Promoters contain core elements (TATA box, BRE, +1 site) and proximal elements (CAAT box, GC-rich box). Enhancers can be located far from the gene and interact with the promoter via DNA looping, increasing transcription efficiency.

Elongation and Termination

During elongation, RNA polymerase II synthesizes pre-mRNA in the 5′ → 3′ direction, using the DNA template strand. Termination occurs when a polyadenylation signal (AAUAAA) is transcribed, leading to cleavage of the RNA and addition of the poly-A tail.

• Multiple RNA polymerases can transcribe a gene simultaneously.

• Termination involves cleavage factors and poly(A) polymerase (PAP).

RNA Processing in Eukaryotes

Introns and Exons

Eukaryotic genes are often interrupted by introns, which are removed from the pre-mRNA during processing. Exons are joined together to form the mature mRNA.

• Introns: Non-coding sequences removed by splicing.

• Exons: Coding sequences retained in mature mRNA.

Post-Transcriptional Modifications

Pre-mRNA undergoes several modifications before becoming mature mRNA:

• 5′ Cap: Addition of a 7-methylguanosine cap to the 5′ end, protecting mRNA and aiding in translation initiation.

• Splicing: Removal of introns and joining of exons by the spliceosome (snRNAs + proteins).

• 3′ Poly-A Tail: Addition of ~100–250 adenines to the 3′ end, stabilizing mRNA and aiding in export.

5′ Cap Addition

The 5′ cap is added soon after transcription begins and is essential for mRNA stability and translation.

• Structure: 7-methylguanosine linked via a 5′–5′ triphosphate bond.

• Functions: Protects from exonucleases, required for ribosome binding, aids in nuclear export.

Splicing

Splicing removes introns from pre-mRNA and joins exons to form a continuous coding sequence. The spliceosome, composed of snRNAs and proteins, catalyzes this process. The excised intron forms a lariat structure before degradation.

Polyadenylation (Poly-A Tail Addition)

After cleavage at the polyadenylation signal, poly(A) polymerase adds a poly-A tail to the 3′ end of the mRNA. Poly-A binding proteins (PABPs) bind the tail, protecting the mRNA and enhancing translation.

Alternative Splicing

Alternative splicing allows a single gene to produce multiple protein isoforms by varying the combination of exons included in the mature mRNA.

Translation in Eukaryotes

Overview of Translation

Translation is the process by which ribosomes synthesize proteins using the codon sequence of mRNA. It occurs in three main stages: initiation, elongation, and termination.

• Initiation: Ribosome assembles at the start codon (AUG) in the context of the Kozak sequence.
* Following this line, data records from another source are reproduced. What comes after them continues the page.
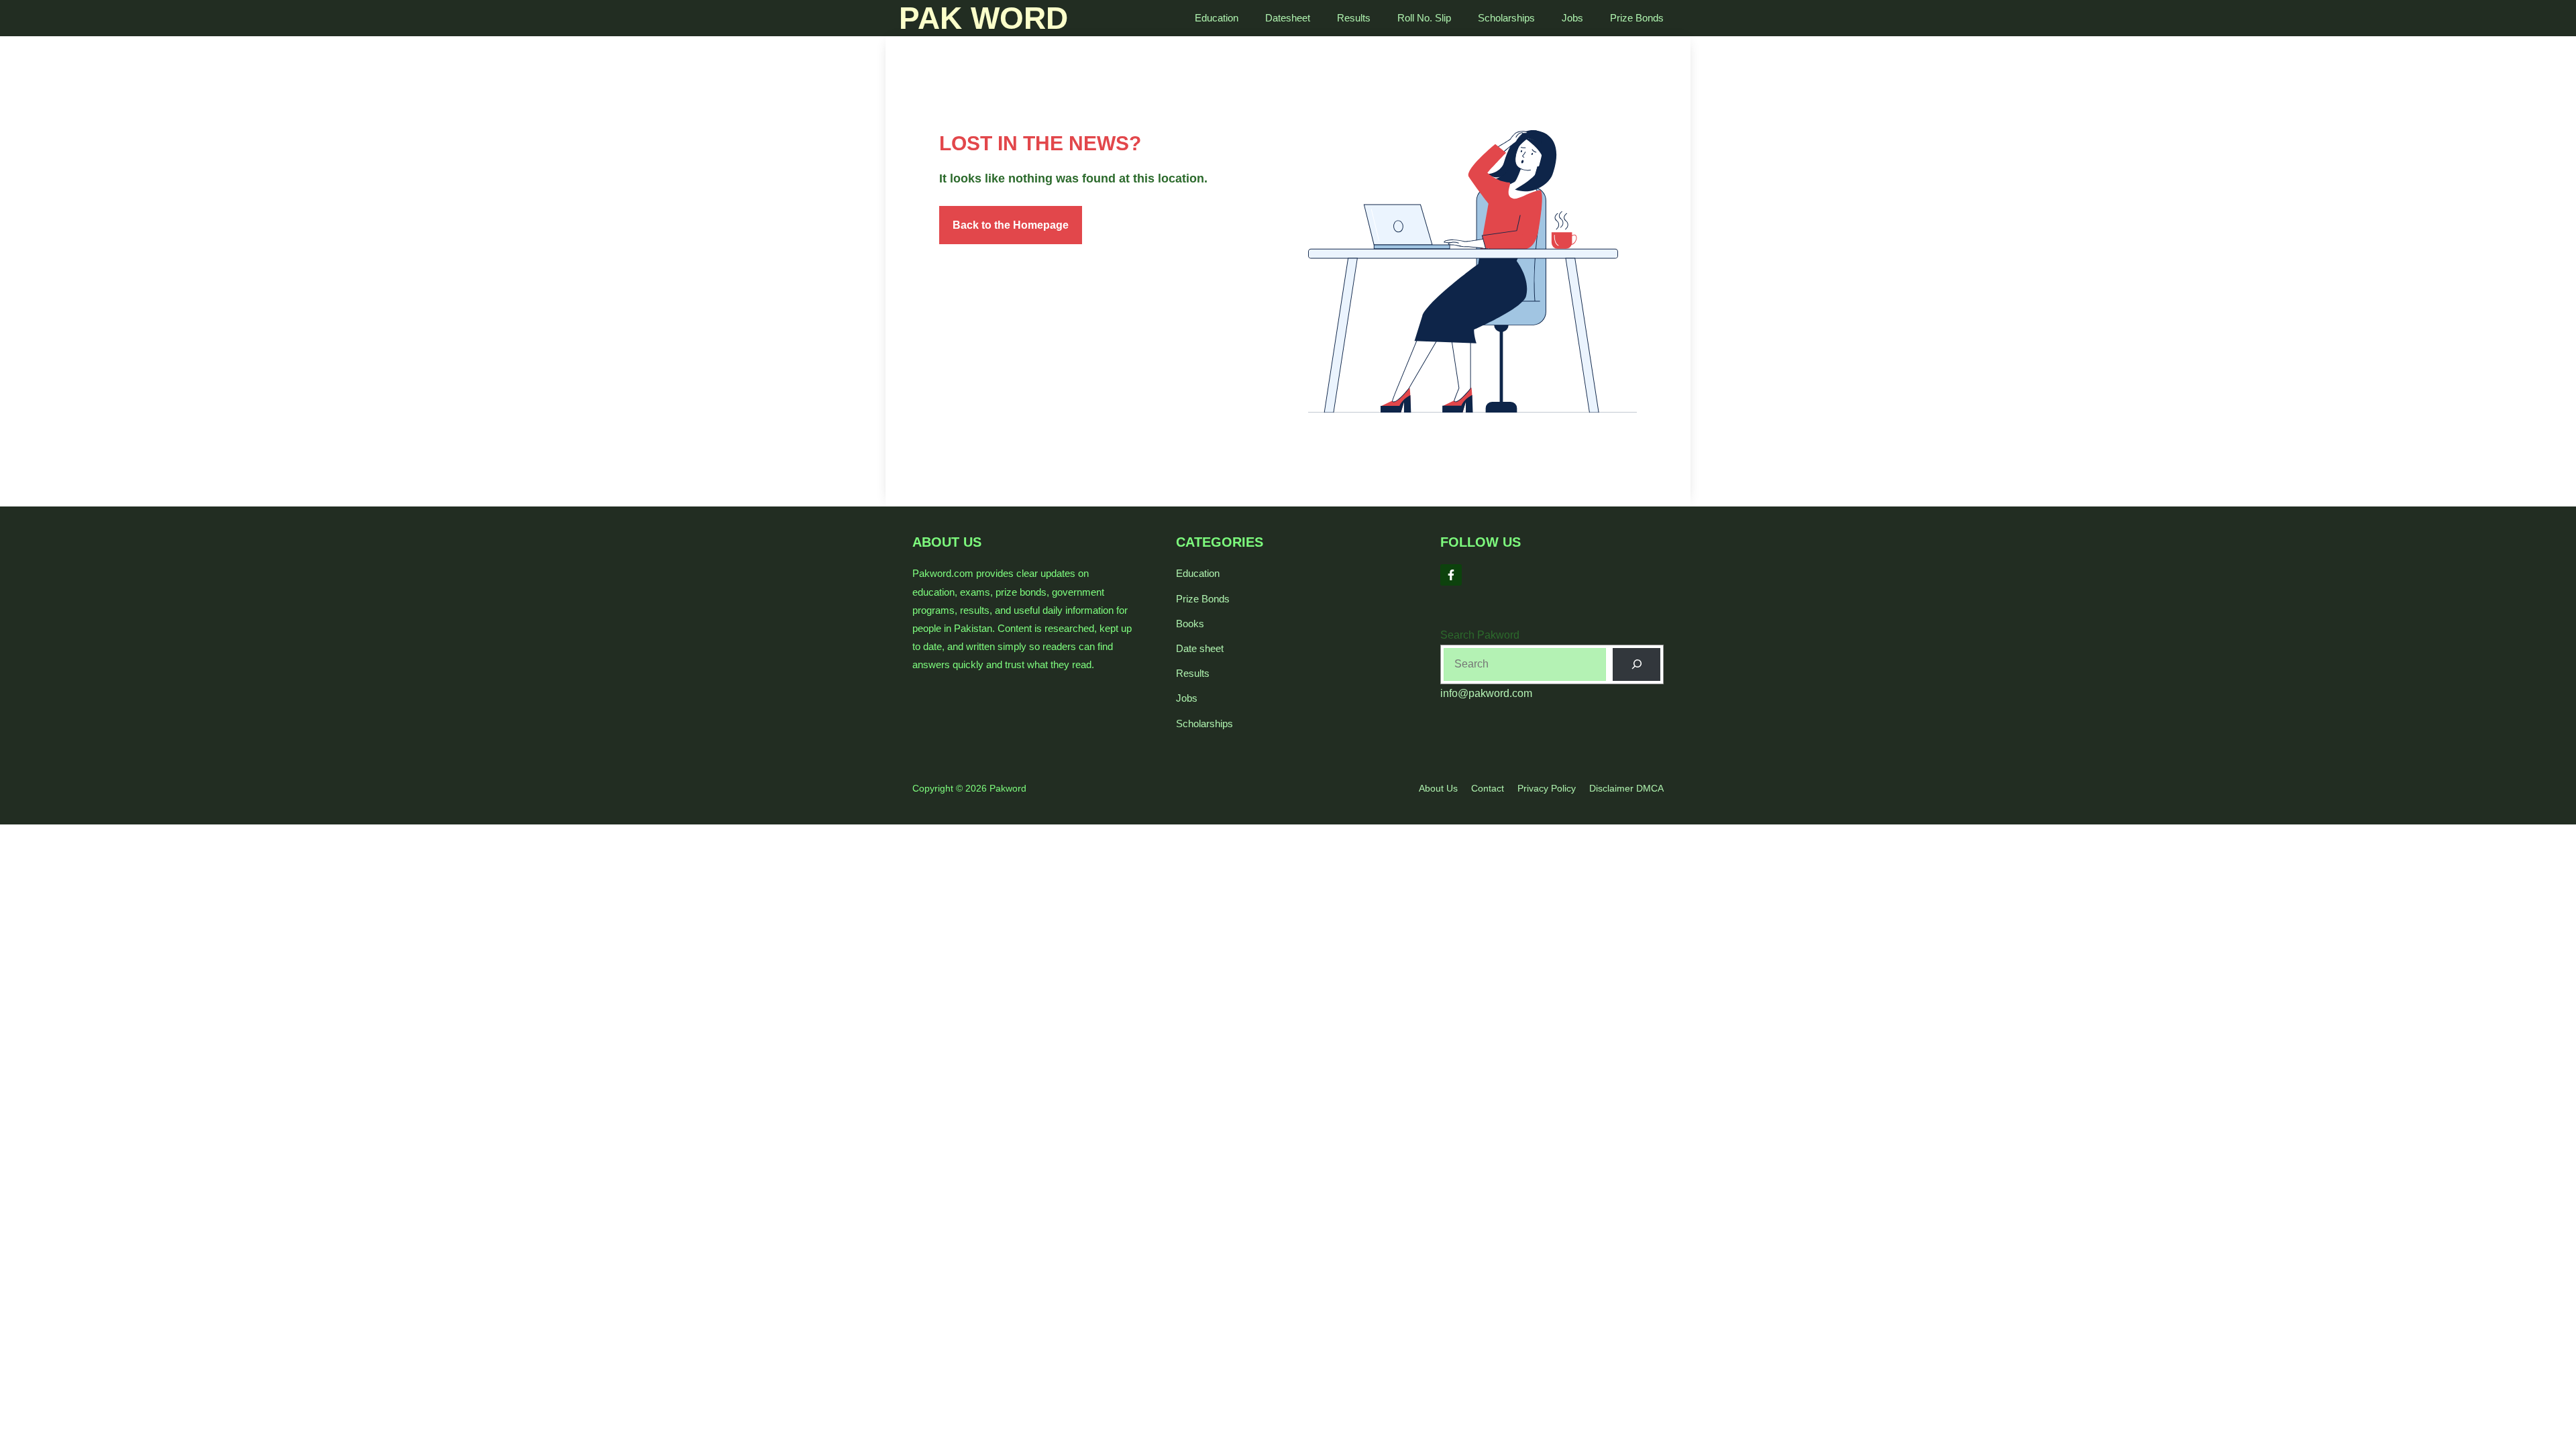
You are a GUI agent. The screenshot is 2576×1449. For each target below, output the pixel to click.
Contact (1487, 788)
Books (1190, 623)
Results (1354, 17)
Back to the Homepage (1011, 225)
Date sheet (1200, 648)
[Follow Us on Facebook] (1451, 575)
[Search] (1636, 664)
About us (1438, 788)
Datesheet (1287, 17)
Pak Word (983, 18)
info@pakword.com (1486, 693)
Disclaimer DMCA (1626, 788)
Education (1216, 17)
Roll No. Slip (1424, 17)
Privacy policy (1546, 788)
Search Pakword (1479, 635)
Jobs (1572, 17)
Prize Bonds (1637, 17)
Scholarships (1506, 17)
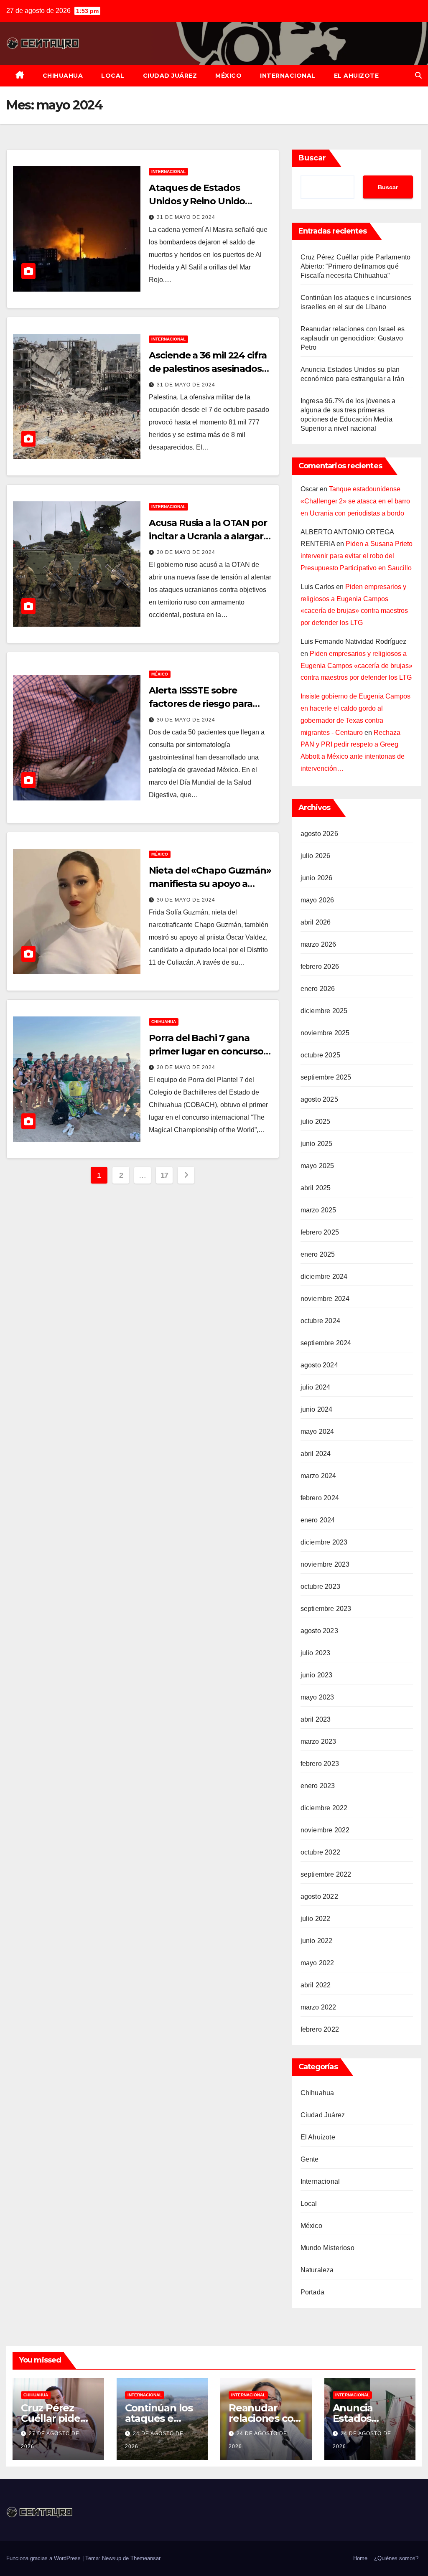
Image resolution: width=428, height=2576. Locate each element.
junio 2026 (317, 878)
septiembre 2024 (326, 1342)
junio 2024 (317, 1409)
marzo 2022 (318, 2007)
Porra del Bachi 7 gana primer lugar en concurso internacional (206, 1051)
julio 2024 (316, 1387)
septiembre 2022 (326, 1874)
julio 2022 (316, 1918)
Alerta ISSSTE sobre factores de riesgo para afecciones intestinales (200, 704)
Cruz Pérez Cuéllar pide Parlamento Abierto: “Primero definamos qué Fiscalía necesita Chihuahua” (356, 266)
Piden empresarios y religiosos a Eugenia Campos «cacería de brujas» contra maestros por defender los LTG (357, 665)
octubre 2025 (320, 1055)
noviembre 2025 (325, 1032)
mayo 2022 (317, 1962)
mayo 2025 (317, 1165)
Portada (312, 2292)
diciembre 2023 (324, 1542)
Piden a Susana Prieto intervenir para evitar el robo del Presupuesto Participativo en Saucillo (357, 556)
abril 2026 (316, 922)
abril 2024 (316, 1453)
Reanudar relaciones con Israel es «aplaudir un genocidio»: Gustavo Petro (353, 338)
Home (360, 2558)
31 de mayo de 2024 (186, 217)
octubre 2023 (320, 1586)
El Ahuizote (356, 75)
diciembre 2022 (324, 1807)
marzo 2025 (318, 1210)
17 (164, 1175)
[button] (418, 75)
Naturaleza (317, 2270)
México (228, 75)
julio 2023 (316, 1652)
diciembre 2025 (324, 1010)
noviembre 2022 (325, 1830)
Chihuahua (63, 75)
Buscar (312, 158)
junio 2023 (317, 1675)
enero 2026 (318, 988)
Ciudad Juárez (170, 75)
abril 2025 (316, 1187)
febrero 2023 (320, 1763)
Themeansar (145, 2558)
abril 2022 (316, 1985)
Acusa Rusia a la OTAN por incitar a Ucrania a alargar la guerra (208, 536)
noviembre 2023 (325, 1564)
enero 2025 (318, 1254)
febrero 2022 (320, 2029)
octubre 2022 (320, 1852)
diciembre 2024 (324, 1276)
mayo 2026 (317, 900)
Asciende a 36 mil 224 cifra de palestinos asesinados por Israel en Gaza (207, 369)
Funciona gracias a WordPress (44, 2558)
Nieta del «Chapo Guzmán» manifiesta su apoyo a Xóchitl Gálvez (210, 884)
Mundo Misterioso (327, 2247)
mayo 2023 (317, 1697)
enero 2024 (318, 1520)
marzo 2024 (318, 1475)
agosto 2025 (319, 1099)
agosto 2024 (319, 1365)
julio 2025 (316, 1121)
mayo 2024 (317, 1431)
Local (113, 75)
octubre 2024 (320, 1320)
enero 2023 (318, 1785)
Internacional (288, 75)
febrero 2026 (320, 966)
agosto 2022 (319, 1896)
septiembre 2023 (326, 1608)
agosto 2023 (319, 1630)
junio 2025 (317, 1143)
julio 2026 (316, 855)
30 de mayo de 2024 (186, 552)
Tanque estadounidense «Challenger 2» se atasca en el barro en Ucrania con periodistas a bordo (355, 501)
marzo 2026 (318, 944)
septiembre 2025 (326, 1077)
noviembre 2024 (325, 1298)
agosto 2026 (319, 833)
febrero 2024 (320, 1497)
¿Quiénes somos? (396, 2558)
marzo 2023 (318, 1741)
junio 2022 (317, 1940)
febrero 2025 (320, 1232)
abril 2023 (316, 1719)
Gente (310, 2159)
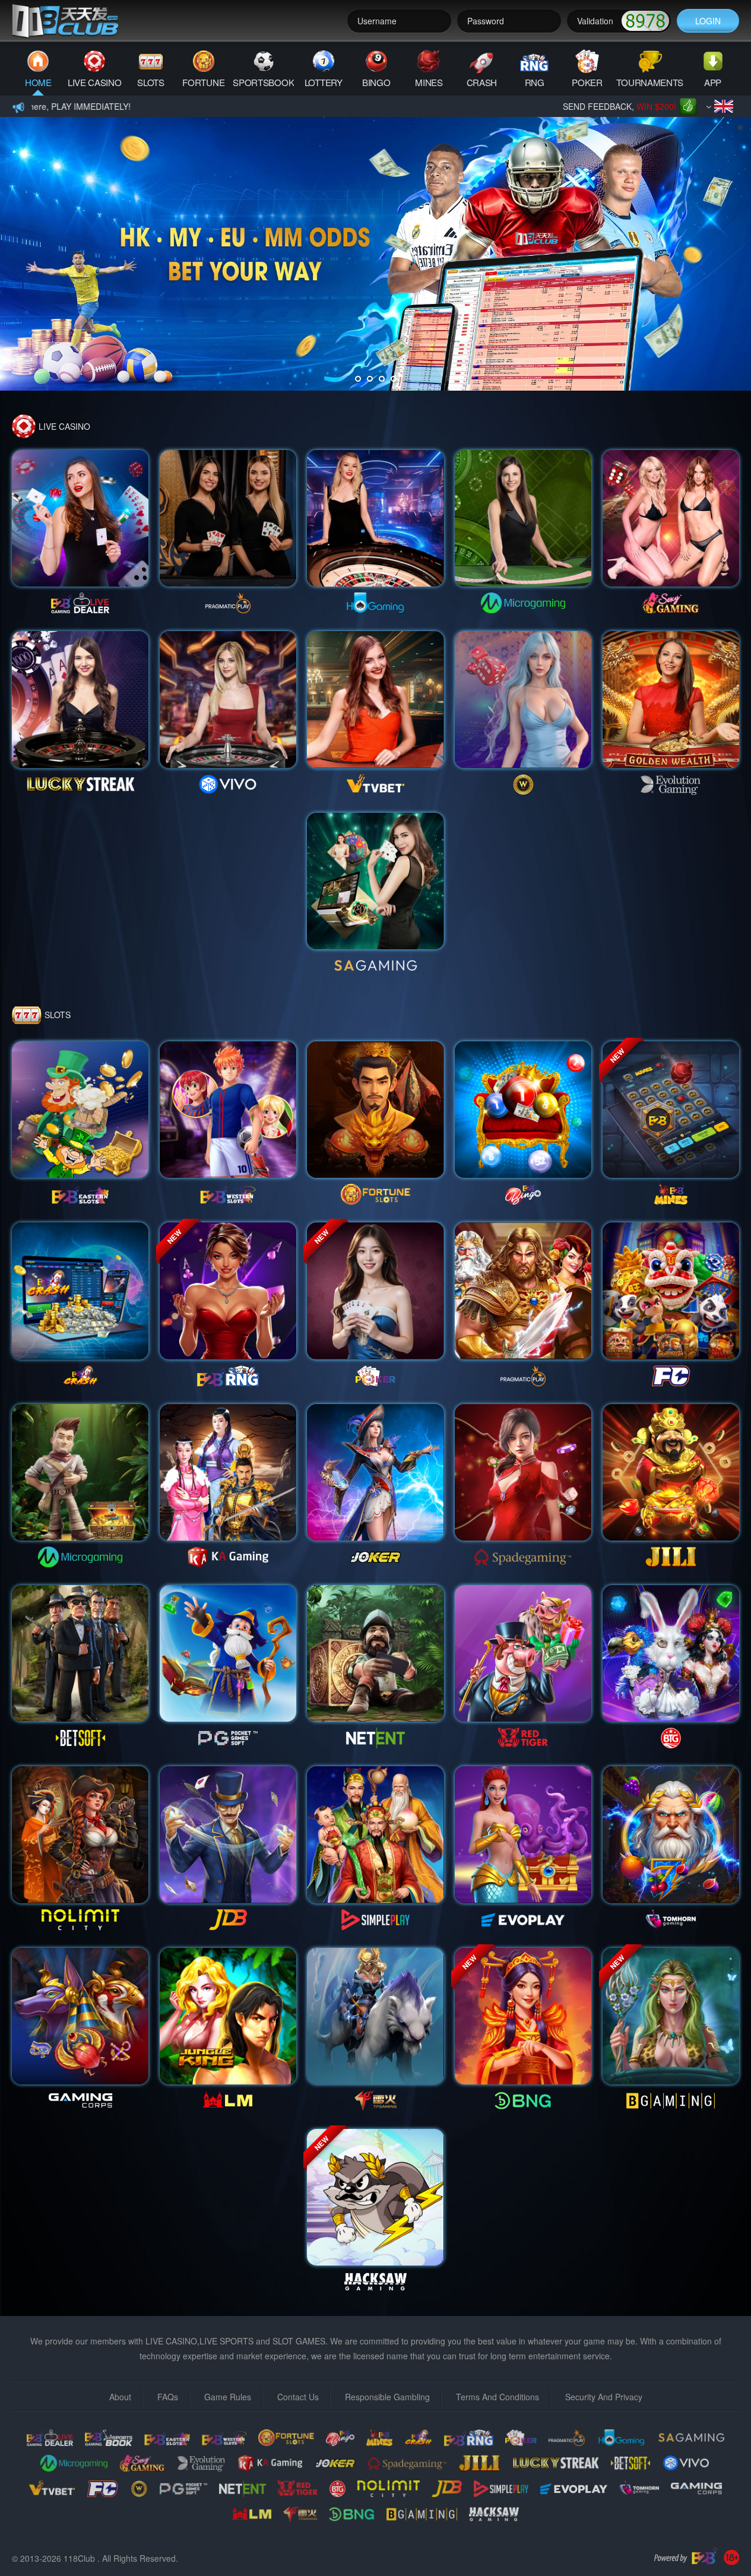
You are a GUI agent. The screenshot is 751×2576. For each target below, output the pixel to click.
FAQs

• Elongation: Amino acids are joined together as the ribosome moves along the mRNA.

• Termination: Translation stops at a stop codon; the polypeptide is released.

Initiation of Translation

The small ribosomal subunit binds to the 5′ cap of the mRNA and scans for the start codon within a Kozak sequence (5′–(A/G)CCAUGG–3′). The initiator tRNA carrying methionine binds to the AUG codon, and the large subunit joins to form the complete ribosome.

Elongation and Termination

During elongation, tRNAs bring amino acids to the ribosome, where peptide bonds are formed. The process continues until a stop codon (UAA, UAG, UGA) is reached, at which point release factors promote the release of the polypeptide and dissociation of the ribosome.

From DNA to Protein: Summary Table

Practice: Identifying Gene Structures

Given a coding strand, students should be able to identify the TATA box, +1 site, start and stop codons, and predict the resulting amino acid sequence using the genetic code.